According to John Barrows, executive director of the Montana Newspaper Association (MNA), the suit raised serious questions about whether or not citizens have the legal right to claim a government violation of the state’s open meetings laws.

“The suit basically determined that even though Fleenor is a resident of Montana, a taxpayer, and a resident in that district, she doesn’t have standing,” says Barrows.

Justice Patricia Cotter, in writing the court’s decision, said Fleenor did not meet the requirements to establish standing to bring the suit.

“[T]he complaining party must (1) clearly allege past, present or threatened injury to a property right or civil right, and (2) allege an injury that is distinguishable from the injury to the public generally…” Cotter wrote.

Barrows says the court’s “narrow” reading of the law could have detrimental impacts on the public and the press. He’s concerned that, based on the Fleenor decision, bureaucrats might begin asking reporters and citizens why they want access to meetings or documents in an attempt to determine their standing.

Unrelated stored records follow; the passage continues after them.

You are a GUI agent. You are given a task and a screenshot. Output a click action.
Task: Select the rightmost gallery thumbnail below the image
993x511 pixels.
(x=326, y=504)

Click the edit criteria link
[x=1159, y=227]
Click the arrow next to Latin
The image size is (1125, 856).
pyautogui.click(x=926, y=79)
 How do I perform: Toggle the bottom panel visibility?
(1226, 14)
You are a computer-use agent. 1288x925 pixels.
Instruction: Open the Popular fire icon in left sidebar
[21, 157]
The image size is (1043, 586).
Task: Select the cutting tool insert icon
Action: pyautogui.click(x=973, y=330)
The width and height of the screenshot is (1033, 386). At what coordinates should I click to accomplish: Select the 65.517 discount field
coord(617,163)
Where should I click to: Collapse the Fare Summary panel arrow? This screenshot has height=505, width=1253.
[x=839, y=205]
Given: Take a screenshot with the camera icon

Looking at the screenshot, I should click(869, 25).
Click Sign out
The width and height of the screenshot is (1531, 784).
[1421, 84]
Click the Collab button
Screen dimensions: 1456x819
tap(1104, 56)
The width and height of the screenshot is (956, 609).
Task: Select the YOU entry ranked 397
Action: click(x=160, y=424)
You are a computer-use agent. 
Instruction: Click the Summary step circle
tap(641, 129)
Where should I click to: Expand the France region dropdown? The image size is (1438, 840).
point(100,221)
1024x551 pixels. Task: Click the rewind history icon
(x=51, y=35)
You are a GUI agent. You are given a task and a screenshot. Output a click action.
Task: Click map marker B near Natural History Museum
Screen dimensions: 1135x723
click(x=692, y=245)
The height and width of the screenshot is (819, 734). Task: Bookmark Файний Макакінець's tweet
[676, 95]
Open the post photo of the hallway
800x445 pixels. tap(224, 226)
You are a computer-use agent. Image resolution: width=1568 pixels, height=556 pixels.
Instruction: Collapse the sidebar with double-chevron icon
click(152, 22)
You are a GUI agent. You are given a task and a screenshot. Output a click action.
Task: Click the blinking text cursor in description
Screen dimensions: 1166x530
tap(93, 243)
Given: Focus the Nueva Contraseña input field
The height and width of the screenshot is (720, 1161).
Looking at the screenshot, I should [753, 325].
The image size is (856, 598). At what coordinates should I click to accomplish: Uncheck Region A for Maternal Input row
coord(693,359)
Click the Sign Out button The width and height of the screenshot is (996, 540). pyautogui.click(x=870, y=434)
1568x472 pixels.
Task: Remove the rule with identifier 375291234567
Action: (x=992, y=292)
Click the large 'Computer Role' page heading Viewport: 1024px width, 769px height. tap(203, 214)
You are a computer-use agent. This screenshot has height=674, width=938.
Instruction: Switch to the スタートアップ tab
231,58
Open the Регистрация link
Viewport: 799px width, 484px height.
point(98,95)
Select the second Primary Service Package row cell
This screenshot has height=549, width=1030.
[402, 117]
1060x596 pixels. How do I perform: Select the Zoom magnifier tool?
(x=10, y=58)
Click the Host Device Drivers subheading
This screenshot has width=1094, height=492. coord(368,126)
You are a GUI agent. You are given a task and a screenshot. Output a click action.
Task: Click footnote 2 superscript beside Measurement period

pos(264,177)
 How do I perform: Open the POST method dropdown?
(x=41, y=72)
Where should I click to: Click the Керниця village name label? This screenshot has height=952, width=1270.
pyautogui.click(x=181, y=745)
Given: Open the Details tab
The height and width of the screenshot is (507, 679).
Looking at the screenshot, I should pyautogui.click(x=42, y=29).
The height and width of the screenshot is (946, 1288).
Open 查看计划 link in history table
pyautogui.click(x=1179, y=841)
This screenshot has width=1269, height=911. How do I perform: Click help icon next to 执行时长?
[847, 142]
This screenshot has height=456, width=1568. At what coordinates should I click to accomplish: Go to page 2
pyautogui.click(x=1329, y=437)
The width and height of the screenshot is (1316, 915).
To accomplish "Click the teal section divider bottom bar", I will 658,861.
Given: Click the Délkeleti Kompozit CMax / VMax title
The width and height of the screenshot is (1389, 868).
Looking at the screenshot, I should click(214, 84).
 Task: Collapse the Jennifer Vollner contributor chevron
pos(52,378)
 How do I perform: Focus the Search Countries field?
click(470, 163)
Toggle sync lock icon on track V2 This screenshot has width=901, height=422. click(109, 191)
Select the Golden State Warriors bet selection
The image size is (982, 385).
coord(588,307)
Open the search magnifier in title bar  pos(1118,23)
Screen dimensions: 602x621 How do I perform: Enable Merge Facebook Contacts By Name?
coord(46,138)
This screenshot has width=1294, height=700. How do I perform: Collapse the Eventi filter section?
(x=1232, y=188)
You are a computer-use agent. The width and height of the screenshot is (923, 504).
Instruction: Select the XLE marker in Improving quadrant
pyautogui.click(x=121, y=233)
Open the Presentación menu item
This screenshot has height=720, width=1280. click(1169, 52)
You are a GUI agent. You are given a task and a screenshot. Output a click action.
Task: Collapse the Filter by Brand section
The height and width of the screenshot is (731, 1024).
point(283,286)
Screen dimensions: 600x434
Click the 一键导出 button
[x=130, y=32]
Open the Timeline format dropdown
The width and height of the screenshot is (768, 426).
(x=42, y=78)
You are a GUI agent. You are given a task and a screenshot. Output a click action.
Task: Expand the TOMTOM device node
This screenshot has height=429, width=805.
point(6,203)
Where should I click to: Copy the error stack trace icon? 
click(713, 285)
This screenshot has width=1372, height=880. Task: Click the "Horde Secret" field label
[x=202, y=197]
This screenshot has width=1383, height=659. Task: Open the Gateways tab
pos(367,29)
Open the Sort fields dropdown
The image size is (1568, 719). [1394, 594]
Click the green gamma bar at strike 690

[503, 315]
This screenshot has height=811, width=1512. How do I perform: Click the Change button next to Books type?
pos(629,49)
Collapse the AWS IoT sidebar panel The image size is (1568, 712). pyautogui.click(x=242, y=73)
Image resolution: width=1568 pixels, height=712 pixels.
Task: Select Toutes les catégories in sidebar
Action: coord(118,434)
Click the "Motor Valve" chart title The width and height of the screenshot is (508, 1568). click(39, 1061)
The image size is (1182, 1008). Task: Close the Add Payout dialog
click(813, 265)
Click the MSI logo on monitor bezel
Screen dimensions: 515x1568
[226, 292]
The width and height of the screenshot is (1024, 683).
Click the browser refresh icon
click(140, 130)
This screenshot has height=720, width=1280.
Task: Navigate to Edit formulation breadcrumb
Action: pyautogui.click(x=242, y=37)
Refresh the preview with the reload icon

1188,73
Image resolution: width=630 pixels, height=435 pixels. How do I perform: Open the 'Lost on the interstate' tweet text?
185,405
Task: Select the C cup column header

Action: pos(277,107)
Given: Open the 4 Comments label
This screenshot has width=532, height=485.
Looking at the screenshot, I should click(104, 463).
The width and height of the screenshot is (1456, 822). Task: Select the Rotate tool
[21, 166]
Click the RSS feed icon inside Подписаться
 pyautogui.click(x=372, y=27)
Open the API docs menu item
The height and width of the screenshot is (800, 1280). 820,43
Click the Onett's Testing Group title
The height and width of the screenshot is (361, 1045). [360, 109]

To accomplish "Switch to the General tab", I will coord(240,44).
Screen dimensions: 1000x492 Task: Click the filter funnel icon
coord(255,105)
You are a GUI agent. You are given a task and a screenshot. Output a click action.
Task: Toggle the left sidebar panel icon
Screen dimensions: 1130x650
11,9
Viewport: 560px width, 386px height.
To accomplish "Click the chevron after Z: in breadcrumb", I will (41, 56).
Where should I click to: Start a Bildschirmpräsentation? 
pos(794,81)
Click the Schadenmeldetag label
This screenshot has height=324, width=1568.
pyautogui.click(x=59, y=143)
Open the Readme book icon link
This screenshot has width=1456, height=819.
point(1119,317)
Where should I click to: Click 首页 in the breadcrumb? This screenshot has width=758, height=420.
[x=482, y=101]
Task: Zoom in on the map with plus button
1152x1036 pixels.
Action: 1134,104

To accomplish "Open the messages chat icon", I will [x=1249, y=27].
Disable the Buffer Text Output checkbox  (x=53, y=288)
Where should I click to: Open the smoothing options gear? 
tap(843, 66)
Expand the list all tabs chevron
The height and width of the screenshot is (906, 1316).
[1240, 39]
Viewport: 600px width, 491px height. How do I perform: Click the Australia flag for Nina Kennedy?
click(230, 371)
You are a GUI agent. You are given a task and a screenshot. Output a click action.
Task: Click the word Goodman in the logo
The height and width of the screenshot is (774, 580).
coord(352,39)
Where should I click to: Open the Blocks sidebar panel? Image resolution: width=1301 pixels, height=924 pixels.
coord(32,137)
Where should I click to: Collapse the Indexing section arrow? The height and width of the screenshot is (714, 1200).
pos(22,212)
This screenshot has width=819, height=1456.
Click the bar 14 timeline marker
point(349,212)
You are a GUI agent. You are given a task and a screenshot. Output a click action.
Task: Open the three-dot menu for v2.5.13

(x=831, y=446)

“I think this is a devastating decision,” says Barrows.

Jim Clarke, the Associated Press’ Montana bureau chief, agrees with Barrows’ assessment.

“The color drained from my face when I read this decision,” says Clarke. “I would have hoped that the Supreme Court Justices would have taken the facts as they are and realized that they are setting up a real uncomfortable test.”

In a memo sent to publishers, editors and reporters around the state, Robin Meguire, a Helena freedom of information attorney, advised that “all reporters, if asked, should refuse to explain their reasons for requesting public documents and attending public meetings.”

“What we want to do is have a situation where someone asks for access to public documents or meetings and is denied,” says Meguire. “Then we’ll bring another lawsuit and point out why [the Fleenor case] wasn’t the best decision.”

For its part, the Montana School Board Association (MTSBA) wasted no time in advising its members how the Fleenor decision could be interpreted by school districts across the state. The association’s March newsletter includes an analysis of the decision by MTSBA staff attorney Tony Koenig.

“This ruling is important because it should limit politically motivated challenges to decisions of school district boards of trustees,” Koenig wrote. “The open meeting laws will no longer be available as a tool for attacking Board decisions unless the person or group bringing the lawsuit can show that they have been personally impacted by the decision. Additionally, the Supreme Court’s opinion in this case could affect open meeting lawsuits brought by the media, in that it may be difficult for a newspaper to show any personal stake in the decision of a school board.”

“I completely agree with that analysis. It’s just that the lawyer for the school board thinks this is a good thing and I think it’s a bad thing,” says Clem Work, professor of media law at the University of Montana Journalism School.

Work says when he read what he took as Koenig’s gleeful interpretation of the Fleenor decision he almost needed someone to perform the Heimlich maneuver on him.

“It sort of goes to the heart of open government,” says Work. “If citizens, and by extension the media, can’t go into court to enforce the open government laws because they haven’t been personally affected, it eviscerates our open government laws.”

The Associated Press, the MNA and FOI attorneys at the Meloy Trieweiler law firm in Helena are on the lookout for cases where citizens or journalists are denied access to government meetings or documents based on the Fleenor decision.

“I expect what’s going to happen is we’re going to have to fix this the hard way,” says Clarke. “The hard way is to go back to court.”

Barrows has said he’ll lobby for a legislative fix, but in the meantime he’s advising journalists to report to the MNA any incidents where they are denied access to open meetings or records.

“If you don’t get it, and we can put together a good case, we’ll go back to court,” says Barrows.

Sunday, March 12, marks the beginning of the second annual Sunshine Week: Your Right to Know, during which news outlets throughout the country draw public attention to the importance of open government.